I’m also not really of the opinion that university should be free to begin with. We obviously need to pay for these institutions. We’re in a place of higher learning. I’d like to think that us having to pay for school ensures that we don’t take it for granted. That’s not to say that I think it should be a prestigious place that turns its back on lower-income families. But, school should be affordable, not free.
It isn’t just this plan that’s the issue, obviously. UTM has been a cash cow ever since I came here. I need to pay to see my transcript? Awesome. Let me work my ass off to keep up my grades, and then charge me a fee to see the paperwork. Charge us a fee when we need to apply to graduate school. We also need to pay a fee to see our exam? We needed to pay to have our exams remarked? We pay hundreds a year for textbooks that get bought back for, what? Thirty cents? My personal favourite is how the bookstore can’t even be bothered to keep the shelves stocked with books for my classes, and I need to go somewhere else to buy them. We also pay the student unions a criminal amount. Frankly, I’m surprised that we don’t get charged fees to use the washrooms around here.

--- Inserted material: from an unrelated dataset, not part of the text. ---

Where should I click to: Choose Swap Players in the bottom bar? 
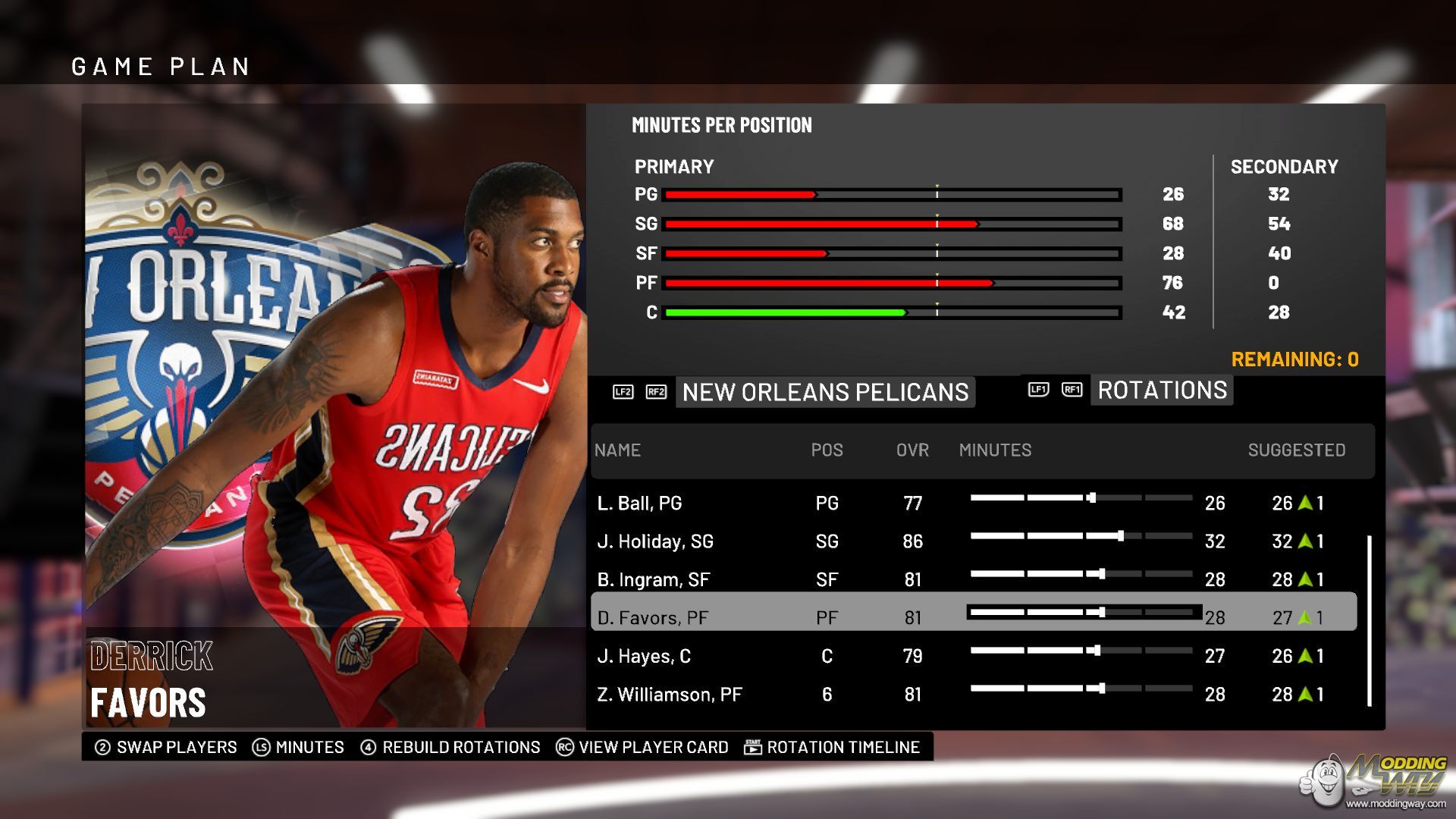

Millennials will already have a hard enough time to support ourselves once we graduate. How many of us still live with our parents so we can try and raise money for a house or even an apartment? Even then, moving into an apartment isn’t even a feasible option for many that I’ve spoken to, because they want to live in something that they own. This means hanging around at home, trying to pay off their thousands of dollars’ worth of debt, and trying to save up for a house at the same time.
Friends of mine have had to take time off in the middle of their studies to work for a year so they would have enough money to come back here. It’s ridiculous that the government decided to get off their ass and do something about this now when thousands of us are already drowning in debt. Why does it take this long for them to do something that benefits us? It’s not like student debt is a new problem that popped up in the past few years. Wynne and her team have been watching us crumble under our debt and watching us fend for ourselves once we leave our institutions. And hey, 30 percent off of our overall tuition fees is a start, but it sure as hell isn’t a free ride. For some of us, 30 percent doesn’t even cover one year of our studies, let alone all four or five of them.

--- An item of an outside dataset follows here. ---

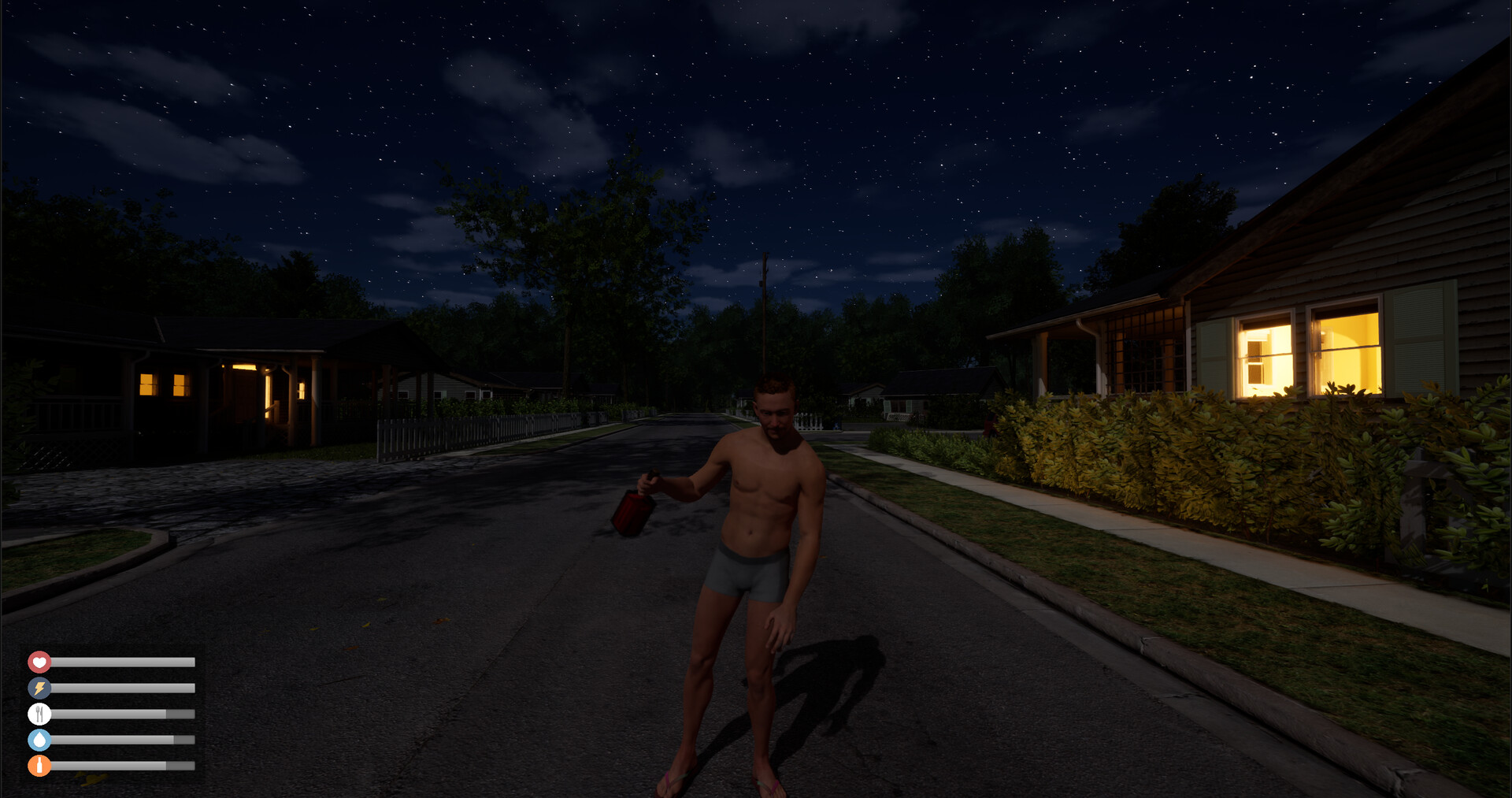Select the orange bottle intoxication icon

tap(39, 765)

You can also throw millennials into the job market and watch how long it takes for them to find a job —let alone a job that will aid in paying off their debt in addition to supporting them. Sure, students may not have to pay off their debt until they’re earning a certain amount, but when their tuition fees soar past their paycheque, there’s a problem.

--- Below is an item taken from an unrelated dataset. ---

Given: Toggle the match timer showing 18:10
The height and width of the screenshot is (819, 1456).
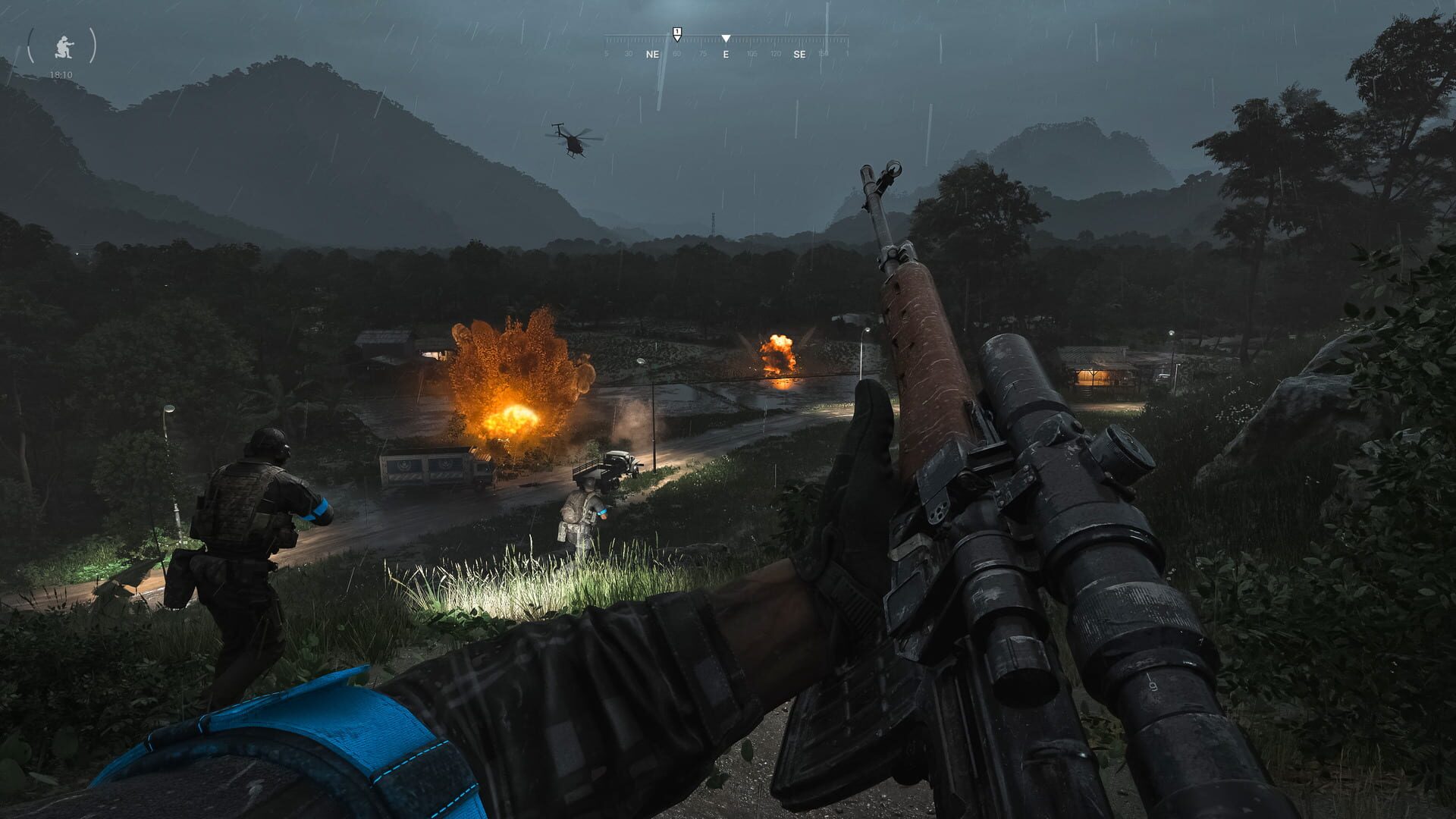Looking at the screenshot, I should click(61, 74).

I don’t want this to sound like these students are undeserving of this opportunity. It’s just my opinion that universities or colleges shouldn’t be free entirely. That doesn’t mean we should be charged $20 for breathing on the property either. This initiative welcomed by Wynne and her team isn’t a good solution for everyone. This plan of hers has inevitably left many students behind in the hopes of appeasing incoming students. Calling for free tuition isn’t the answer either because our fees do aid in keeping these places alive.
I’m not saying that I have the definitive answer, I’m just saying that Wynne’s answer has successfully ignored many of us who have been struggling for years. It will ignore those of us who will continue to struggle when we leave our schools. I think I’m justified in feeling like I’ve been shafted. I could have used free tuition too. The majority of students who graduated before me or will graduate with me could have used it too. These students deserve affordable education, but there isn’t a student that deserves it more than someone else. Where the hell was this opportunity when the rest of us were calling for it?